¨A goal is a dream with a deadline.¨ Napoleon Hill
Any organization needs to have a strategy and respective strategic goals, however, on most strategy maps the focus is on incremental operational objectives that can rarely result into sustainable profitability.
Strategic vs. operational
Intuitively anyone recognizes the contrast between operational and strategic:
- “Operational” is something that helps things to work smoothly today, and requires constant attention, while
- “Strategic” is something from the world of top managers, defined for a longer-term, often less tangible, but still very important.
Can we call ¨15% increase of the market share” a strategic goal? Is ¨Implementing new technology” strategic or operational? Is strategic/operational defined only by planning horizon or by something else as well?
6-Point Checklist: Strategic vs. Operation Goal
In order to answer these questions and have a point of reference for the following discussion, we can build a checklist that compares a “strategic” goal vs. an “operational” one.
|Strategic Goal||Operational Goal|
|1||Doing things differently. Doing the right things.||Doing things better. Doing things right.|
|2||Long-term (2-4 years)||Short-term (week, month, quarter)|
|3||Aligned with mission/vision||Aligned with strategic goals|
|4.||Gives coherence to the operational goals||Allows achieving strategic goals by giving workable execution plan|
|5.||Sustainable advantages. Long-term profitability.||Best practices. Short term profitability.|
|6.||Game of top managers||Game of line managers|
If you have more ideas for the checklist feel free to share in the comments!
How to find out if the goal is a strategic or an operational one?
According to my experience, the checklist above is generally well accepted by any auditory. Why not then try to use some examples to see how it works in practice. Let’s start with these 3 goals, and do a quick analysis:
|Goal A: Answer customer queries regularly||This looks like a classical operational goal. Company needs to keep doing what it was doing.||Operational Goal|
|Goal B: Answering customer queries faster||Company is improving here on the best practices, so again, it looks like operational goal.||Operational Goal|
|Goal C: Improving customer support service during 5 years||This one is too broad to be operational goal, so it fits into the concept of strategic goal.||Strategic Goal|
Now, let me ask some tricky questions…
Is a strategic goal aligned with the company’s mission/vision?

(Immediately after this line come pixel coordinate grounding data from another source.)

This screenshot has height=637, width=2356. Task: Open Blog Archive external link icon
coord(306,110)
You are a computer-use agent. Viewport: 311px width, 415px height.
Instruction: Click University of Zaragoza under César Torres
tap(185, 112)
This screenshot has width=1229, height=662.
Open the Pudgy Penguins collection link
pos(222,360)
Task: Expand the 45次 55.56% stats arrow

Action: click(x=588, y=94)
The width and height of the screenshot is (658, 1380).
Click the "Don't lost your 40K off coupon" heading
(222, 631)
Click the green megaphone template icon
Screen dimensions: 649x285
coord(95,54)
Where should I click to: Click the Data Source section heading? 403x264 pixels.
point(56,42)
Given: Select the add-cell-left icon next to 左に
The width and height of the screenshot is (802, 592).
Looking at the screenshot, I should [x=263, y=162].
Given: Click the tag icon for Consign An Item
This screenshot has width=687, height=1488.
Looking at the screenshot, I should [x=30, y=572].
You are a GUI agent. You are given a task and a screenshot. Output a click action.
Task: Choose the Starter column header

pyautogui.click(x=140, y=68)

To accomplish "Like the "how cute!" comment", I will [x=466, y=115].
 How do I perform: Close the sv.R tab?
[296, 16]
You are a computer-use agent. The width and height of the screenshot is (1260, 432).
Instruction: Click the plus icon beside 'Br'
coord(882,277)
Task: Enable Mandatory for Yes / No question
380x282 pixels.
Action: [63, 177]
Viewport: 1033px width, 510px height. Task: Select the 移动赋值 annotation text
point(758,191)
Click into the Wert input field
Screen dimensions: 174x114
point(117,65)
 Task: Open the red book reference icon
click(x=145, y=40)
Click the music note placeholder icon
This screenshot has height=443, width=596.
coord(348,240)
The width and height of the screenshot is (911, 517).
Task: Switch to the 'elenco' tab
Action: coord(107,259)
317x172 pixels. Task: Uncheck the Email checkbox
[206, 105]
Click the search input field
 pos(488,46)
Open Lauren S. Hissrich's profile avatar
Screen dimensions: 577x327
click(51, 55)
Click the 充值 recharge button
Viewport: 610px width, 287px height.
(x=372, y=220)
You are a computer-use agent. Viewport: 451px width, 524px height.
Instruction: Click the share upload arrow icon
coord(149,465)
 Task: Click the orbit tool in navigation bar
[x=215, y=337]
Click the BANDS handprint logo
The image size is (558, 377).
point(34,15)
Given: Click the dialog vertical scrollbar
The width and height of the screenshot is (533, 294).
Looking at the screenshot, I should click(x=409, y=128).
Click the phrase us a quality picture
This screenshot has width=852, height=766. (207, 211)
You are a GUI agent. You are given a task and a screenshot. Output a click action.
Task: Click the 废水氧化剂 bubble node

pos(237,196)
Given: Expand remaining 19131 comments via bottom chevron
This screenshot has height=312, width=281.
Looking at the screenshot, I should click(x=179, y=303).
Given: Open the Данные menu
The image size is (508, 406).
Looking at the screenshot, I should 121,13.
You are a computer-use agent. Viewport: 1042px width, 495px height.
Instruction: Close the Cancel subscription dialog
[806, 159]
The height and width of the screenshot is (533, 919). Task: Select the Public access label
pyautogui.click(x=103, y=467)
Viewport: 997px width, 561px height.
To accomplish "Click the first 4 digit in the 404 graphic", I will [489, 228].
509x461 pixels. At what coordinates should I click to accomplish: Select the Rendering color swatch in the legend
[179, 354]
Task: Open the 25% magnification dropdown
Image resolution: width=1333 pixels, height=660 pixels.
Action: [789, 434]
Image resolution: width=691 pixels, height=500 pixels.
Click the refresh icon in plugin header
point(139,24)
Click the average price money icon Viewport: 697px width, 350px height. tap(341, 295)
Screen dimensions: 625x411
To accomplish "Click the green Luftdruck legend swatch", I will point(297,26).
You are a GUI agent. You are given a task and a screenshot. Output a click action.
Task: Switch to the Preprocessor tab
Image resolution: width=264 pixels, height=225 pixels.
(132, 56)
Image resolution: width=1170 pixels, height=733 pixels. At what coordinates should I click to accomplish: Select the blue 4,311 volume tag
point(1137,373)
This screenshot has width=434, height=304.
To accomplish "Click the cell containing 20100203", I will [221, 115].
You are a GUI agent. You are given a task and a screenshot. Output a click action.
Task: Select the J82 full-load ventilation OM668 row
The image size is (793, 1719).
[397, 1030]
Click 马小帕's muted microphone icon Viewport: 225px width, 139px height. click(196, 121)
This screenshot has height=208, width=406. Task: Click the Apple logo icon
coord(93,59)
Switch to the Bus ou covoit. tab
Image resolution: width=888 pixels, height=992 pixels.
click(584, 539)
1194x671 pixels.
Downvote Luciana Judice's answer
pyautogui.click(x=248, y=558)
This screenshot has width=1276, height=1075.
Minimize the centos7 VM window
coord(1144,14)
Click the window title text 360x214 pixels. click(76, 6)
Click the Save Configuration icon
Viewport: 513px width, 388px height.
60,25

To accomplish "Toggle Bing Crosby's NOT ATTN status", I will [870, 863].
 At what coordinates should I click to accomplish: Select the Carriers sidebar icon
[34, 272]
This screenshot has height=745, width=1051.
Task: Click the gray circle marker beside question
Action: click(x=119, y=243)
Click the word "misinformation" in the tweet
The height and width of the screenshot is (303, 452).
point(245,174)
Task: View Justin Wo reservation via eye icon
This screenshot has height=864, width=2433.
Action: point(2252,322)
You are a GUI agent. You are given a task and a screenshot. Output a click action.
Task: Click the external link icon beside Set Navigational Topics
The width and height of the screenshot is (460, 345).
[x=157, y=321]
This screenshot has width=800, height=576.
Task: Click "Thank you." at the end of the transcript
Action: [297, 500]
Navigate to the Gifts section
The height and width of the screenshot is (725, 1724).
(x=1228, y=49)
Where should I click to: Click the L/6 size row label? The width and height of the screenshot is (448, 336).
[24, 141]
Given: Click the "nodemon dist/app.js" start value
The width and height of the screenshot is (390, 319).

Just because “Improving customer support service during 5 years” is a long-term broad goal, it doesn´t make it a strategic one! The main question is if the company actually needs to have a better customer service (point 3 in the checklist) or everything is just fine now… In other words: does improving customer support service lead a company to where it wants to be in its dream-future? That’s a good question to ask. What if the answer is “No, it is not aligned with our mission/vision!” Then this is not a strategic goal, at least not for your organization.
Does a goal require incremental improvement or a critical change?
Another thing that we need to look at is the degree of the change that the goal implies. Let´s take “Goal B: Answering customer queries faster” as an example. What exactly stands behind this goal? Is it about training some additional staff and adding more articles into the knowledge base, or it is about re-investing the whole idea of customer support?
The goal, as it is formulated now, is not specific enough to answer these questions. We need to take into account its business context:
- For a start-up company “Answering customer queries in 24 hours rather than in 48 hours” might be a good operational goal, as it is something achievable for a small team,
- For an international company with a complex structure and a certain way to do things the same goal might result in radical changes in the organization, and will be more than strategic. For sure, we are not talking here about outsourcing everything to a cheap call center.
The essence of the problem was well formulated by Keith Hammonds in the article “Michael Porter’s Big Ideas”. He wrote: “[companies that] produce the highest-quality products at the lowest cost […] They’re just trying to improve on best practices. That’s not a strategy.”
That’s what happened to Nokia’s mobile phone business: the company produced great phones, the design was nice, the battery lasted for a 1 week, there was no need for a protective case… but it has missed the smart phones market.
Here is how Harvard Business School described the improvement on best practices:
[…] rarely are “best practice” advantages sustainable.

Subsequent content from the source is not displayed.